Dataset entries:

--- START ---

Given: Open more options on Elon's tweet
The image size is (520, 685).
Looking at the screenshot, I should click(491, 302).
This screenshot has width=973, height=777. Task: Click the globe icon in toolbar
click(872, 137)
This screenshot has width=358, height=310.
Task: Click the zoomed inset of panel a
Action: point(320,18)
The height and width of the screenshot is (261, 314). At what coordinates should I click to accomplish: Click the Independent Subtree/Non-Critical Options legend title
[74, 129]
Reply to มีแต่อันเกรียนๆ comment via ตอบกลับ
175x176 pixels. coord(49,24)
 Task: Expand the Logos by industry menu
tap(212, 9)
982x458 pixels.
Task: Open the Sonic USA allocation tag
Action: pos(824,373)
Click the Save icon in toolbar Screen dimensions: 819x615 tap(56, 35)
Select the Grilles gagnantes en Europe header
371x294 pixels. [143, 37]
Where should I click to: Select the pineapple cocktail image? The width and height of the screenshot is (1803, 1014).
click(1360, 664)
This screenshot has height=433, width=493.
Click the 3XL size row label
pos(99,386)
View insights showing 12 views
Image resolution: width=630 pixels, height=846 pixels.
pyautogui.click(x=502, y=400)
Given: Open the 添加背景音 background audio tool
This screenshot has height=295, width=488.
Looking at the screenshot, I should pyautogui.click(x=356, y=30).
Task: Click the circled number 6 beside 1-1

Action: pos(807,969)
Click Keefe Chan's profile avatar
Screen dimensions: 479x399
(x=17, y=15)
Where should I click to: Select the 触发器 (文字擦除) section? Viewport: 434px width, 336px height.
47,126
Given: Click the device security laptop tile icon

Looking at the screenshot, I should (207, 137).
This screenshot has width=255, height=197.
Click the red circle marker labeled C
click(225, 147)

--- END ---

Exercise directions: Line by line, reproduce the data above exactly.

Exercise result:
Given: Open more options on Elon's tweet
The image size is (520, 685).
Looking at the screenshot, I should click(491, 302).
This screenshot has width=973, height=777. Task: Click the globe icon in toolbar
click(872, 137)
This screenshot has width=358, height=310.
Task: Click the zoomed inset of panel a
Action: point(320,18)
The height and width of the screenshot is (261, 314). At what coordinates should I click to accomplish: Click the Independent Subtree/Non-Critical Options legend title
[74, 129]
Reply to มีแต่อันเกรียนๆ comment via ตอบกลับ
175x176 pixels. coord(49,24)
 Task: Expand the Logos by industry menu
tap(212, 9)
982x458 pixels.
Task: Open the Sonic USA allocation tag
Action: pos(824,373)
Click the Save icon in toolbar Screen dimensions: 819x615 tap(56, 35)
Select the Grilles gagnantes en Europe header
371x294 pixels. [143, 37]
Where should I click to: Select the pineapple cocktail image? The width and height of the screenshot is (1803, 1014).
click(1360, 664)
This screenshot has height=433, width=493.
Click the 3XL size row label
pos(99,386)
View insights showing 12 views
Image resolution: width=630 pixels, height=846 pixels.
pyautogui.click(x=502, y=400)
Given: Open the 添加背景音 background audio tool
This screenshot has height=295, width=488.
Looking at the screenshot, I should pyautogui.click(x=356, y=30).
Task: Click the circled number 6 beside 1-1

Action: pos(807,969)
Click Keefe Chan's profile avatar
Screen dimensions: 479x399
(x=17, y=15)
Where should I click to: Select the 触发器 (文字擦除) section? Viewport: 434px width, 336px height.
47,126
Given: Click the device security laptop tile icon

Looking at the screenshot, I should (207, 137).
This screenshot has width=255, height=197.
Click the red circle marker labeled C
click(225, 147)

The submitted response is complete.